Quoi qu’il survienne ensuite dans la présidence turbulente de Donald Trump, le président américain a écrit une page de l’histoire pour une nation juive ravivée lorsqu’il s’est tenu seul, lundi, devant le mur Occidental, se balançant légèrement, priant peut-être un peu.

Cinquante ans après qu’Israël a capturé la Vieille Ville de Jérusalem, et après que plusieurs présidents précédents se sont rendus sur ce site, le lieu de prière le plus saint du judaïsme, avant ou après avoir occupé leur fonction à la Maison Blanche, Trump est devenu le premier président en exercice à se recueillir au mur. Avec respect.

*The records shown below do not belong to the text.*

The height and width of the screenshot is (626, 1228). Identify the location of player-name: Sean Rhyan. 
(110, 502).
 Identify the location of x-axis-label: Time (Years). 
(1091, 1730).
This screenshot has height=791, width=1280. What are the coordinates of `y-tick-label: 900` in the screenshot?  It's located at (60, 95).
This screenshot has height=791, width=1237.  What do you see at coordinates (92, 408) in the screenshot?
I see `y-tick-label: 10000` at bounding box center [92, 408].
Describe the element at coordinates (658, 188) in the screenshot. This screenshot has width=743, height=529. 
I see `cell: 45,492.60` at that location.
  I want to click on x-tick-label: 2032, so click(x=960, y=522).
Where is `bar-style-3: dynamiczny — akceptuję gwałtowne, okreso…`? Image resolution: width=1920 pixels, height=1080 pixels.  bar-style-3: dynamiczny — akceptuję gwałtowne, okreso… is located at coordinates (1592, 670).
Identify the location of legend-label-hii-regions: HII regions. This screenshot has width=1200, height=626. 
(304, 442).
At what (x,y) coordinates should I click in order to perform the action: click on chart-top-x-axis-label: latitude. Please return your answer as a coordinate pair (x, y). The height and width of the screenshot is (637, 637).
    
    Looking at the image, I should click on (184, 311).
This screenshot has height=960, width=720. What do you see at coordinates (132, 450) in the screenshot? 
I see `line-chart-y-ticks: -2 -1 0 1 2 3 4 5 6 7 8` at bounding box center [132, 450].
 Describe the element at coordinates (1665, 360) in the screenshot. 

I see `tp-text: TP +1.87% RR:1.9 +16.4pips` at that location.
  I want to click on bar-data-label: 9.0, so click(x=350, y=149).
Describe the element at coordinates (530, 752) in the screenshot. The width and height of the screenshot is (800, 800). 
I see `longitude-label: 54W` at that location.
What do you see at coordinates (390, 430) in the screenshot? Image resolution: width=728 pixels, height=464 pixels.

Il est resté durant de longues secondes, seulement troublées par le crépitement des appareils des photographes, puis a sorti une note de la poche de son costume qu’il a placée là, dans une fissure entre les pierres.

Simultanément, de l’autre côté de la barrière de division que maintiennent les autorités religieuses sur le site, son épouse Mélania est restée aux côtés de la fille de Trump, Ivanka, qui s’était convertie au judaïsme pour pouvoir épouser Jared Kushner.

Ivanka elle-même a opté pour une prière silencieuse. Invisibles l’un pour l’autre, le père a placé sa main droite sur la pierre. Elle, la gauche.

Les organisateurs américains de la visite avaient affirmé qu’il s’agissait bien d’une visite privée, comme cela avait été le cas de l’arrêt précédent du président, à l’église voisine du Saint sépulcre. Le Premier ministre Benjamin Netanyahu ne l’a pas rejoint au mur.

Le président n’a pas excessivement reconnu la souveraineté israélienne sur le site.

Ce n’était pas non plus un acte de provocation.

Cela a été un signal de respect, minutieusement manoeuvré. Et considérablement apprécié par ses hôtes israéliens en tant que tel.